WHAT YOU NEED TO DO: Print out the entries from the line containing "719x608 pixels. Task: Click" through the last line, exactly, and print nothing else. Pictures are not copied.

(MATERIAL TO PROCESS Opens)

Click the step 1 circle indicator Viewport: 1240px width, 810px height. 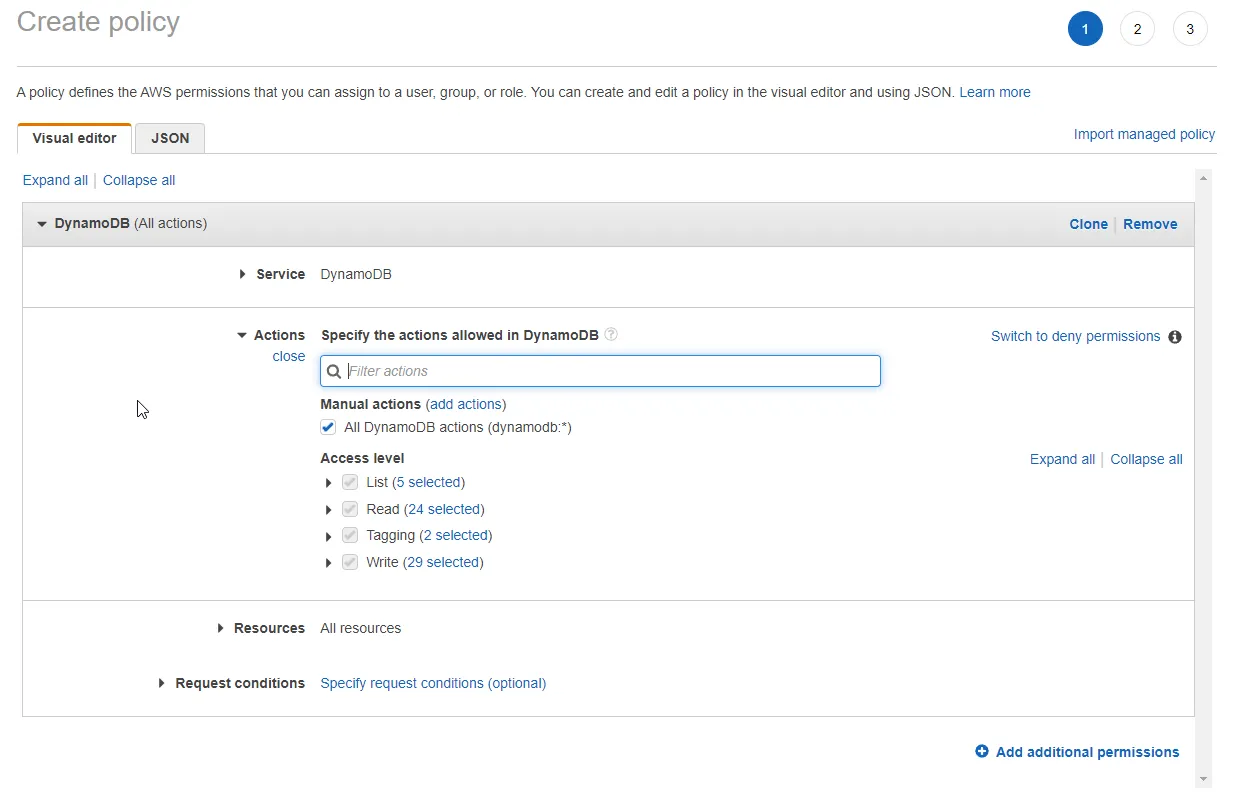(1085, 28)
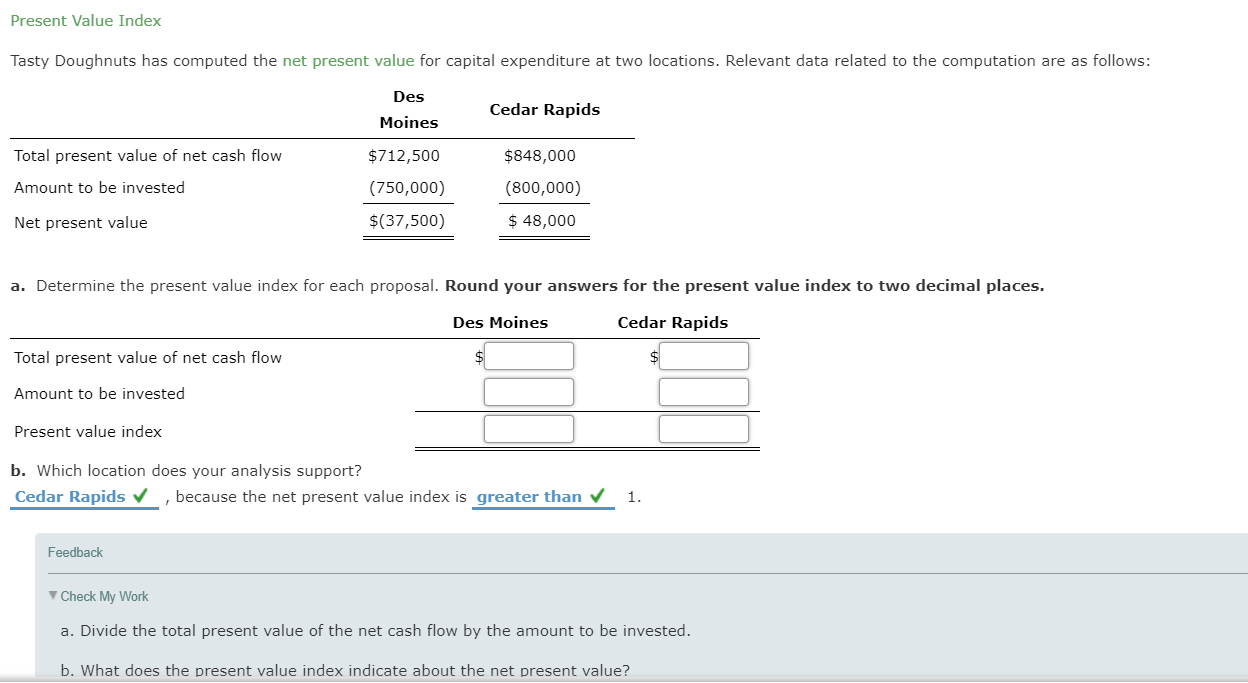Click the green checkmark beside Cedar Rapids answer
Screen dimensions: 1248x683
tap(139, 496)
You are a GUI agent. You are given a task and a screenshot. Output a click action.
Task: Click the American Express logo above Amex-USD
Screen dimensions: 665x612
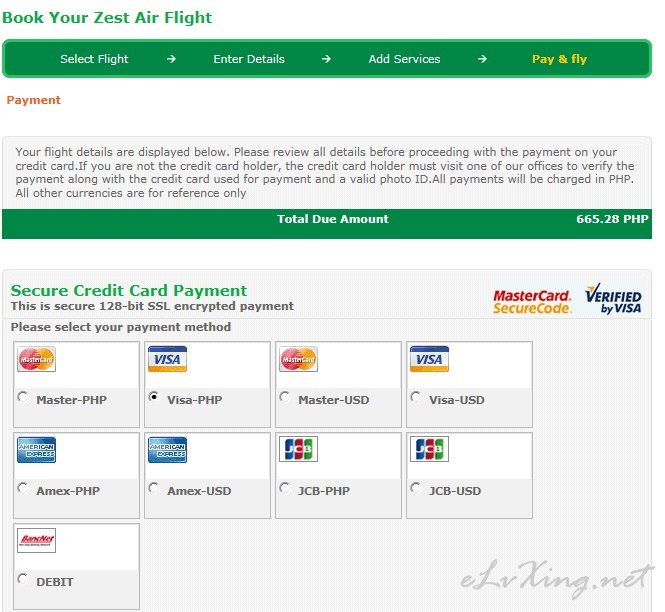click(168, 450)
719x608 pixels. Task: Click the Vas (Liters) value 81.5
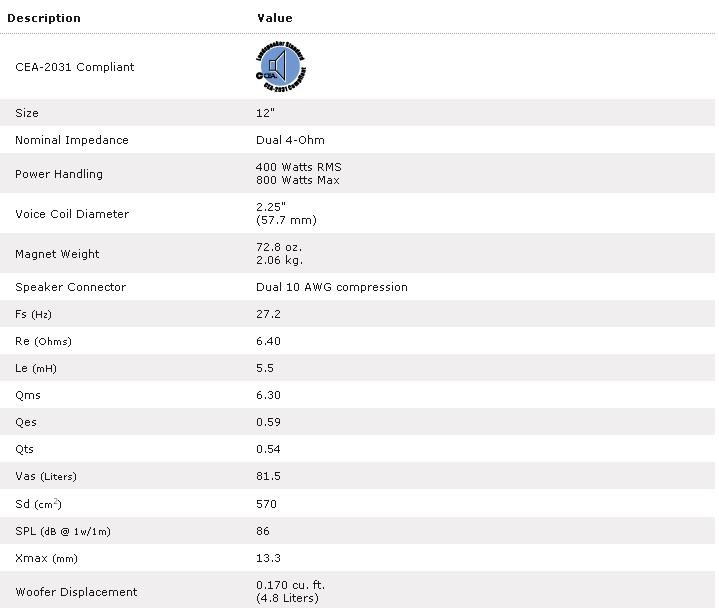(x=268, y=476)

(MATERIAL TO PROCESS Closes)

SOLUTION TO THIS EXERCISE:
719x608 pixels. Task: Click the Vas (Liters) value 81.5
(x=268, y=476)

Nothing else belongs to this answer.